I'm having trouble using Solr's DataImportHandler to index an XML file that is in Solr's add Schema, I am able to index it if I send it via a HTTP update request.
The problem is with the nested entities in the document. I am not being able to index them correctly.

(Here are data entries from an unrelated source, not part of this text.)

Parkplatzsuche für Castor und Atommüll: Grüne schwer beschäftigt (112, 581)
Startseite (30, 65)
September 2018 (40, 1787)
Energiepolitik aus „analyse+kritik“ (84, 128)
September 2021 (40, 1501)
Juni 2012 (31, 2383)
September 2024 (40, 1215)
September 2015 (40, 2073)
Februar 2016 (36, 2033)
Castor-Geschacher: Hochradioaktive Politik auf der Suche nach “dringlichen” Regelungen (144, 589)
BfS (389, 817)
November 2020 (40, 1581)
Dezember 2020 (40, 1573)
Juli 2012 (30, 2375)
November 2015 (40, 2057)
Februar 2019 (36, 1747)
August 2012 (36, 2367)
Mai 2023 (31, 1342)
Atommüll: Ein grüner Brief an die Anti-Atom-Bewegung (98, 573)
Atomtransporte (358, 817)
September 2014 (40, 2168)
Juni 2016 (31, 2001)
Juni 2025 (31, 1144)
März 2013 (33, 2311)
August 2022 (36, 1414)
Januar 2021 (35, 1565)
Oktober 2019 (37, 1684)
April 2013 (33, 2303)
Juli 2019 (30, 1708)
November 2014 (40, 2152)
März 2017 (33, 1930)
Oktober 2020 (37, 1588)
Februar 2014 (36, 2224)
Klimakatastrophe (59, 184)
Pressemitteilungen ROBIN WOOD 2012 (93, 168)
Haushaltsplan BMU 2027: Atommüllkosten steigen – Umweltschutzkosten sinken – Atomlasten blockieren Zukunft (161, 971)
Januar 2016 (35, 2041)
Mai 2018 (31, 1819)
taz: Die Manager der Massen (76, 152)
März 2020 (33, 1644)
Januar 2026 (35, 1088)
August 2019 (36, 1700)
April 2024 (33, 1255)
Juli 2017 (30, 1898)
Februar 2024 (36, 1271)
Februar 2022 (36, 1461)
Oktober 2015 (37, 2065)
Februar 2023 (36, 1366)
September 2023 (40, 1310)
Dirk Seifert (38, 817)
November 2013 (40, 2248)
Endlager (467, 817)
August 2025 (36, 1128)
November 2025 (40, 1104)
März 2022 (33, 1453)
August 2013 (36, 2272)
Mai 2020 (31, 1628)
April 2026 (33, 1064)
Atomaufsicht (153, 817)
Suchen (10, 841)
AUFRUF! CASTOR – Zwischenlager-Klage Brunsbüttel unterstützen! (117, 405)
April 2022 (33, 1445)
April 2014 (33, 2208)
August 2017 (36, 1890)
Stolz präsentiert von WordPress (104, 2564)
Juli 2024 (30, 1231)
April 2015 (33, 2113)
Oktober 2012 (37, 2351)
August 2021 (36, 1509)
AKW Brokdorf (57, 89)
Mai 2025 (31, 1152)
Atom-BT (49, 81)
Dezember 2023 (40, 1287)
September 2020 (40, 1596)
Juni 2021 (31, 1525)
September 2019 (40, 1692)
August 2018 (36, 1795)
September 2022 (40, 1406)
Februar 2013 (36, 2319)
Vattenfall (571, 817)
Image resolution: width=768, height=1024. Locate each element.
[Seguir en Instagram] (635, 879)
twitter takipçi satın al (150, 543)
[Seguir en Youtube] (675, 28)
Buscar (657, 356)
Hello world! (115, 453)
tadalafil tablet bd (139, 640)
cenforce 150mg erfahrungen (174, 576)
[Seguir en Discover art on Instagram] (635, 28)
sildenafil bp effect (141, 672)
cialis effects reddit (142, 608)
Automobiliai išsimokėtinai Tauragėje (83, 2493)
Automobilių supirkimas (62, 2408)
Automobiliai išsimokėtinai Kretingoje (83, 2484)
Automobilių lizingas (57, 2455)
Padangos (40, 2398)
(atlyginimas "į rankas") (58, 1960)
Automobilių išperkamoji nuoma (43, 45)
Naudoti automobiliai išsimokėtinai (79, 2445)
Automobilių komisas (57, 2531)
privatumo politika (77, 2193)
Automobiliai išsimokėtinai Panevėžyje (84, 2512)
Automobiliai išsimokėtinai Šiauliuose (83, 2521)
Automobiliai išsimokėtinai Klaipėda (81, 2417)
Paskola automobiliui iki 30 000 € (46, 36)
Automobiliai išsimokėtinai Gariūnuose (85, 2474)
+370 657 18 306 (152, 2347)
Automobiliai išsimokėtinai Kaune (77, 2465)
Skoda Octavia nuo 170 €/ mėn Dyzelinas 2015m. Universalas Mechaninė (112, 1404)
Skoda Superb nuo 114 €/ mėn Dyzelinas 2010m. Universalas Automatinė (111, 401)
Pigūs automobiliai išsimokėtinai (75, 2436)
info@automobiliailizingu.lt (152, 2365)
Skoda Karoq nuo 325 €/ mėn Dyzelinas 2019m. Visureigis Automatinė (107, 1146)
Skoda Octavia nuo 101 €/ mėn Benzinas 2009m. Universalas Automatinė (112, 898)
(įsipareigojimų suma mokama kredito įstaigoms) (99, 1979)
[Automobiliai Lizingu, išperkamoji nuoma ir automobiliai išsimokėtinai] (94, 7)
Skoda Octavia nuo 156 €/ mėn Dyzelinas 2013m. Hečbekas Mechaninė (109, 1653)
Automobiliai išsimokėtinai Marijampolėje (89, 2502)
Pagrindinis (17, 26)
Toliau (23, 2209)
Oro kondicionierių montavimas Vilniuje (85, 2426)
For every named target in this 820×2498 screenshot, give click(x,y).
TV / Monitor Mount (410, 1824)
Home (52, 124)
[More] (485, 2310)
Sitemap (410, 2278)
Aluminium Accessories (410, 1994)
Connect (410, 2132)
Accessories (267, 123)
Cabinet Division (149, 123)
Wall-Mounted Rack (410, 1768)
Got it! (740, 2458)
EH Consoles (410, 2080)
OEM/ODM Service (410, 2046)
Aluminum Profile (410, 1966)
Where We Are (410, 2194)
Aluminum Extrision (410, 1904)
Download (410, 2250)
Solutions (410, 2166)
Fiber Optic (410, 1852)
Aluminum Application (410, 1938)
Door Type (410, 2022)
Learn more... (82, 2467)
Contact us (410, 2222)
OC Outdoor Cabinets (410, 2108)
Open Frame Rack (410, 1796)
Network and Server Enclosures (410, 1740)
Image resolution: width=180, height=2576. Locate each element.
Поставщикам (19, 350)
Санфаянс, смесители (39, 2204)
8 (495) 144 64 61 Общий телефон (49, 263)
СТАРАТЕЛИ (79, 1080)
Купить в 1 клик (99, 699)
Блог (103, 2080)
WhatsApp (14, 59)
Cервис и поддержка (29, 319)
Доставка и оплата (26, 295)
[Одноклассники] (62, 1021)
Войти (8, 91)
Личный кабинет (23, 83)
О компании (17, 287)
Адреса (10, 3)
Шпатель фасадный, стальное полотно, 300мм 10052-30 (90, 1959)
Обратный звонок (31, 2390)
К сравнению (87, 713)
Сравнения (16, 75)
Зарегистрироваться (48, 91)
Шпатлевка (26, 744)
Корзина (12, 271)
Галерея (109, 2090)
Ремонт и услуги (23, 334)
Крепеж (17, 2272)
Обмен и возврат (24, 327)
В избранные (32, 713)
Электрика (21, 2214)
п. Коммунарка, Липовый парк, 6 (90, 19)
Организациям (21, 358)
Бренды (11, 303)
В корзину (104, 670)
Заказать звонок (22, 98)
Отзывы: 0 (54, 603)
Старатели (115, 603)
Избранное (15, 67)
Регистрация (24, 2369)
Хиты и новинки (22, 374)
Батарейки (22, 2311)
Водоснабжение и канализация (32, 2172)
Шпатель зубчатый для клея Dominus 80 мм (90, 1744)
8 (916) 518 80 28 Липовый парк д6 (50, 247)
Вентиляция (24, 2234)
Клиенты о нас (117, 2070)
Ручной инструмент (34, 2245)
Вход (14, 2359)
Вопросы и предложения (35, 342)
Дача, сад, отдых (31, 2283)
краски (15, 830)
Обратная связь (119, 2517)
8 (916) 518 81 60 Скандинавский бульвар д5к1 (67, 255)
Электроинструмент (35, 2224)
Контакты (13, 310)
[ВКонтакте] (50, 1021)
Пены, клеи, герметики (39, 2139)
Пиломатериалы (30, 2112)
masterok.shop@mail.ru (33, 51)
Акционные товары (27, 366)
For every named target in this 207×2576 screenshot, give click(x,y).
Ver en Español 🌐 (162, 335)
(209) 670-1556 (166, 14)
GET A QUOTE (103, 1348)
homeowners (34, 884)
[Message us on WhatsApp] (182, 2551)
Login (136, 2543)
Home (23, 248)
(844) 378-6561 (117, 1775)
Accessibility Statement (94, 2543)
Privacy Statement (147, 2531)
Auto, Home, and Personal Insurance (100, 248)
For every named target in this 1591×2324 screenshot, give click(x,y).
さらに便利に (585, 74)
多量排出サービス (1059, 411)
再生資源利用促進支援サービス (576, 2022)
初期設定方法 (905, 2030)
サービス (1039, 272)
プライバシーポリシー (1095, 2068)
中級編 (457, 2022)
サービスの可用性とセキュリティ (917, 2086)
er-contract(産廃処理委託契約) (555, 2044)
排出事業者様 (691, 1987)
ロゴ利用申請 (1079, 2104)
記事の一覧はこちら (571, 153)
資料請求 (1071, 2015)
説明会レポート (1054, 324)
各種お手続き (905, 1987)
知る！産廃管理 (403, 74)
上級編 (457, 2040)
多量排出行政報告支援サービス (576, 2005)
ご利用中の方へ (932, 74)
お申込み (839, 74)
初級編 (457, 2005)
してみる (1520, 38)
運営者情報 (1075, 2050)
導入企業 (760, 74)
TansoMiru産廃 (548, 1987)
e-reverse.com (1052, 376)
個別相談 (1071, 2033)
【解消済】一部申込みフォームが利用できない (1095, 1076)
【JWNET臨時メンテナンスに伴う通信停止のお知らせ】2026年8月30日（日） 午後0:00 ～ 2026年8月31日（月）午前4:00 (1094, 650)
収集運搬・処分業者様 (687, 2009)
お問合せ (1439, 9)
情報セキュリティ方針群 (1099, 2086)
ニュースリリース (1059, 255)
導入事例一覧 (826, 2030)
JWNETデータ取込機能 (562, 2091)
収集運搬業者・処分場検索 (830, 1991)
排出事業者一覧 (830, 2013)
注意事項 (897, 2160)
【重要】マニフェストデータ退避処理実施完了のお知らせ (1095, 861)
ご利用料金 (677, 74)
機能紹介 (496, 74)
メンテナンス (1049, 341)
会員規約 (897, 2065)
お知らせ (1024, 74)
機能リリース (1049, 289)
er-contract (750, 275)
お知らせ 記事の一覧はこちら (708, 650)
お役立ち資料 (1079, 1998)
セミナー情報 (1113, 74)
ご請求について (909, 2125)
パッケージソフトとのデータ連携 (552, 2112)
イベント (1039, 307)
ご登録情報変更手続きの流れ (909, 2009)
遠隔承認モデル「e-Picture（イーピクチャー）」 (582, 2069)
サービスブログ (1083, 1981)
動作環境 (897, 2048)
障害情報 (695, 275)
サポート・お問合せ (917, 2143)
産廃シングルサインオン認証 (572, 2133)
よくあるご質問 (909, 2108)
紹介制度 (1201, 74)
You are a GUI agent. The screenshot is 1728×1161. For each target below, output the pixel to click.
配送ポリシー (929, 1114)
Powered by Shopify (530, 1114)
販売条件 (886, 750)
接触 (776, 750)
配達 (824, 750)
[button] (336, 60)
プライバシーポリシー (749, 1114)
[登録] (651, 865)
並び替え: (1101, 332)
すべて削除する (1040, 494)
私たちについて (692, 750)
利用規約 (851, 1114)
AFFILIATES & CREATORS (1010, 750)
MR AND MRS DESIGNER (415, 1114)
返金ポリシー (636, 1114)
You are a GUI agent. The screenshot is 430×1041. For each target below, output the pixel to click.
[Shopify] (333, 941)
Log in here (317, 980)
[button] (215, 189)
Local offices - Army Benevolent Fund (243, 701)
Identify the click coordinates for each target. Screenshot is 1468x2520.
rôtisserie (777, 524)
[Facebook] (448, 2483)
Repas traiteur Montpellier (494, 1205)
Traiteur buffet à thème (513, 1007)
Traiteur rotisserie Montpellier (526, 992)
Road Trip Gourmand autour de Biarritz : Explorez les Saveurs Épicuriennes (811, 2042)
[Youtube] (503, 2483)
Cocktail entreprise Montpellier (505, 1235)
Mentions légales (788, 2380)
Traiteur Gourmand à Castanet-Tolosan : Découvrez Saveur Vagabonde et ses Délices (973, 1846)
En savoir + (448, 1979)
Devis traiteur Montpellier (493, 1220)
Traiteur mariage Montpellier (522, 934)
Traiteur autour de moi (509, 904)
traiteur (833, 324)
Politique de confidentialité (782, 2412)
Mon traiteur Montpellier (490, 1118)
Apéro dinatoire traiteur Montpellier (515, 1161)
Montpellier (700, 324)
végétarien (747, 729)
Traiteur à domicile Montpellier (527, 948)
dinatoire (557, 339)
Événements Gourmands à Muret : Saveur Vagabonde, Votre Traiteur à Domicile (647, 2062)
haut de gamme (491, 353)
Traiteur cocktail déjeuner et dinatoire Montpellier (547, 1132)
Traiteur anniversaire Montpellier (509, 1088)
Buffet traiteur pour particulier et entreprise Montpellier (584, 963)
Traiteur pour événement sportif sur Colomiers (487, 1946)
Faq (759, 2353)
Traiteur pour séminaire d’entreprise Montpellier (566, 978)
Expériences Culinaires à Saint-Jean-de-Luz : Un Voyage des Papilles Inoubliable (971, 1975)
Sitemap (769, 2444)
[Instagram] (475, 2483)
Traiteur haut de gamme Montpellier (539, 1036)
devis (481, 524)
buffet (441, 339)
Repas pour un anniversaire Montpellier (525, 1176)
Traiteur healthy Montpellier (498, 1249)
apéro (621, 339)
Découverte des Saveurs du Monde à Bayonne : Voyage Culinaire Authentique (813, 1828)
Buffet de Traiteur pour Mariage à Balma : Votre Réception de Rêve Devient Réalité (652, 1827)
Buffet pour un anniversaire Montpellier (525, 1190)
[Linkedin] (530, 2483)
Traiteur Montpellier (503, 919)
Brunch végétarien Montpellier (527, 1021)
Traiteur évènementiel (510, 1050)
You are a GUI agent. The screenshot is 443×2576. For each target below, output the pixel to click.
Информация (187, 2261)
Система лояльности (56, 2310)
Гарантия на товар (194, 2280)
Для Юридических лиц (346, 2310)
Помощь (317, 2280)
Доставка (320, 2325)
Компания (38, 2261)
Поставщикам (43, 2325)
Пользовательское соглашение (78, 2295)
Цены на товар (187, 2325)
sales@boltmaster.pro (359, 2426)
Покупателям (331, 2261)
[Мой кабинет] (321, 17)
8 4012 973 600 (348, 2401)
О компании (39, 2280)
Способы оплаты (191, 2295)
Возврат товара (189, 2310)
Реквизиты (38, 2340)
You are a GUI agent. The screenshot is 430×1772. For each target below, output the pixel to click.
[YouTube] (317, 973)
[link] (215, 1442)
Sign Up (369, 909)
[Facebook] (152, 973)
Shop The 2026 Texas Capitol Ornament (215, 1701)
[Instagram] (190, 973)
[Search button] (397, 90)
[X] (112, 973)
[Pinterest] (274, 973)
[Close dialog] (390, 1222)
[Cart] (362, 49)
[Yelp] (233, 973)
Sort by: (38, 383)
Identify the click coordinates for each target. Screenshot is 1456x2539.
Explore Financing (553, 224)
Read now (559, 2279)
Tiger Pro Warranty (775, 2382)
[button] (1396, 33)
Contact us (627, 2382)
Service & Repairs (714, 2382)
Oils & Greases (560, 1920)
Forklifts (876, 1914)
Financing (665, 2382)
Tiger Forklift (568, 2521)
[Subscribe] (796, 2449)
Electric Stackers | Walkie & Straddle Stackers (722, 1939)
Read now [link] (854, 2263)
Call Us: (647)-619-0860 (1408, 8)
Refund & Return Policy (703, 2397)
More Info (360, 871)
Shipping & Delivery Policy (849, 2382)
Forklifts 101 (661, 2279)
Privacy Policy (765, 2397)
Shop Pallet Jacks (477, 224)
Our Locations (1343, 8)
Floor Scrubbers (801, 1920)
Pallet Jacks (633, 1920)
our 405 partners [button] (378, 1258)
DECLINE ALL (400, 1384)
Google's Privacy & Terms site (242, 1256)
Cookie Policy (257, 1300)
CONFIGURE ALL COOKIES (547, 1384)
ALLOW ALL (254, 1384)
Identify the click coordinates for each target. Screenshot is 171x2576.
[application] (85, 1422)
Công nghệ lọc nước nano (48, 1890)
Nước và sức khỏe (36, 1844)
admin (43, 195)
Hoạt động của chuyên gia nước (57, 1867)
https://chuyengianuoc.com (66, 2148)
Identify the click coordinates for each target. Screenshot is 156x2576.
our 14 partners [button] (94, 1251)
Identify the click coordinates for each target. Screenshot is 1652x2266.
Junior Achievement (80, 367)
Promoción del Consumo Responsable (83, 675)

Here is an example of the XML file to be indexed:
<add commitWithin="5000">
<doc>
<field name="id">1</field>
<field name="type">Document</field>
<doc>
<field name="id">1_1</field>
<field name="nested_status">Nested</field>
</doc>
<field name="isParent">true</field>
</doc>
</add>
And my data-config.xml:
<dataConfig>
<dataSource name="Test_XML"
type="FileDataSource"
encoding="ISO_8859_1"/>
<document>
<entity name="doc"
processor="XPathEntityProcessor"
stream="true"
useSolrAddSchema="true"
url="LOCATION\useSolrAddSchema_test.xml">
<entity name="nested_doc"
processor="XPathEntityProcessor"
stream="true"
useSolrAddSchema="true"
child="true"
url=LOCATION\useSolrAddSchema_test.xml">
</entity>
</entity>
</document>
</dataConfig>
And the Debug Response is:
{
"responseHeader": {
"status": 0,
"QTime": 162
},
"initArgs": [
"defaults",
[
"config",
"data-config.xml"
]
],
"command": "full-import",
"mode": "debug",
"documents": [
{
"isParent": [
"true"
],
"id": [
"1"
],
"type": [
"Document"
],
"_version_": [
1549343328462438400
],
"_root_": [
"1"
]
}
],
"verbose-output": [],
"status": "idle",
"importResponse": "",
"statusMessages": {
"Total Requests made to DataSource": "0",
"Total Rows Fetched": "2",
"Total Documents Processed": "1",
"Total Documents Skipped": "0",
"Full Dump Started": "2016-10-27 11:48:59",
"": "Indexing completed. Added/Updated: 1 documents. Deleted 0 documents.",
"Committed": "2016-10-27 11:48:59",
"Time taken": "0:0:0.149"
}
}
So it is ignoring the nested document, and when I query to get all indexed documents I get two copies of the outside document:
{
"responseHeader":{
"status":0,
"QTime":0,
"params":{
"q":"*:*",
"indent":"on",
"wt":"json",
"_":"1477568715268"}},
"response":{"numFound":2,"start":0,"docs":[
{
"id":"1",
"type":"Document"},
{
"id":"1",
"type":"Document",
"_version_":1549343328462438400}]
}}
I have looked into this question where the accepted answer says it is not possible to have nested entities, but since Solr 5.1 it should be possible with the child='True'
atribute.
I'm currently working with Solr version 6.2.1, but would prefer a solution that was compatible with older versions.